Principles or Expediency?

“Principles or Expediency?” In Toward Liberty: Essays in Honor of Ludwig von Mises on the Occasion of his 90th Birthday, September 29, 1971. Sponsoring Committee F. A. von Hayek et.al; F. A. Harper, Secretary. Menlo Park, California: Institute for Humane Studies, 1971, vol I, pp. 29–45.

Excerpt:

“A condition of liberty in which all are allowed to use their own knowledge for their own purposes, restrained only by rules of just conduct of universal application, is likely to produce for them the best conditions for achieving their respective aims. Such a system is likely to be achieved and maintained only if all authority, including that of the majority of the people, is limited in the exercise of coercive power by general principles to which the community has committed itself. Individual freedom, wherever it has existed, has been largely the product of a prevailing respect for such principles which, however, have never been fully articulated in constitutional documents.
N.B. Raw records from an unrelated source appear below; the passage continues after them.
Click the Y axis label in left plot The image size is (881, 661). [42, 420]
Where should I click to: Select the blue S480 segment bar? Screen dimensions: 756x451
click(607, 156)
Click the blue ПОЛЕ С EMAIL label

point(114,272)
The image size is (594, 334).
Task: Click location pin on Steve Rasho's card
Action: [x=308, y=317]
Freedom has been preserved for prolonged periods because such principles, vaguely and dimly perceived, have governed public opinion. The institutions by which the countries of the Western World have attempted to protect individual freedom against progressive encroachment by government have always proved inadequate when transferred to conditions where such traditions did not prevail. And they have not provided sufficient protection against the effects of new desires which even among the peoples of the West now often loom larger than the older conceptions — conceptions that made possible the periods of freedom when these peoples gained their present positions.”